Much of the controversy following the court case has based criticism of the use of the adult legal system on the probability that the attack on the girl was not as bad as all that. But even if the worse possible scenario were the case; that this was a predatory sexual assault on a completely unwilling and helpless victim i.e. it was as bad as it could be, this would still not be the place to deal with it.

The Chief Crown Prosecutor, Alison Saunders, stated that, “The CPS had a duty to prosecute where there is sufficient evidence to do so and a prosecution is in the public interest”. She added, “The allegations made by the young girl were very serious” and “she has the same right to the protection of the law as an adult”.

If Ms. Saunders were talking about adult rape victims this would be quite a refreshing statement possibly eliciting more trust in the system than currently exists. But the little girl deserves not the same right to protection as an adult. She deserves much, much more, precisely because she is a child.

Does her “day in court” resolve the situation in which she finds herself? She has to live with the aftermath for the rest of her life. She would be much better served by good, prolonged, social intervention rather than the “satisfaction” of a prosecution; the satisfaction being geared toward, not her needs, but those of the angry adults around her .

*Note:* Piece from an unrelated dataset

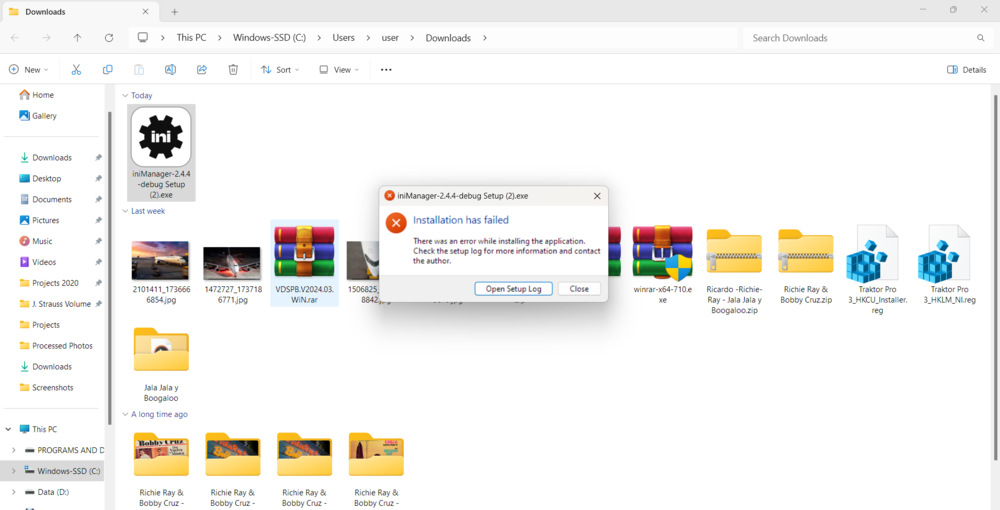The height and width of the screenshot is (510, 1000).
Task: Open the Sort dropdown menu
Action: [280, 70]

Surely what she needs to know is: you are safe; this is not your fault; we will make sure it does not happen again; we will support you; this is what is going to happen now. A comforting, listening, kind and supportive approach which, even if there were the best will in the world, which there isn’t, especially when it comes to children, the CPS could not provide because it is a cross-examining, adversarial system built for adults — and the most robust adults as well.

And what of the boys? Suppose the worst scenario again. Suppose this was a copy cat for Edlington (the case of the torture and sexual assault of two boys by two others all of primary school age) or Thompson and Venables, the 10 year olds who tortured and murdered Jamie Bulger. Is the Old Bailey the place to ensure that they don’t do it again, that they understand exactly what they have done and why it is wrong? Is a 10 year old put on the Sex Offenders Register for the benefit of children, or for the benefit of the feelings of the angry adults? Is this “in the public interest”?

Britain is one of the very few countries in the world that thinks so. In Europe only Scotland and Switzerland have a lower age of criminal responsibility than England — 8 and 7 respectively. In England and Wales it is 10. In Scandinavia it is 15 and Belgium and Luxemburg 18. At the time that English society was pouring its collective venom on the “evil” Thompson and Venables, the perpetrator of a similar case in Sweden was being taken through a system of care and psychological support involving all the social, welfare and education agencies.

What was the difference between the two responses? It was not that one punished wrongdoing while the other let the offender off; but that the purpose of one response was to put the blame for the failings of society and its ability to raise children in a decent way firmly on the shoulders of the individual child. And the other was to put it on society itself.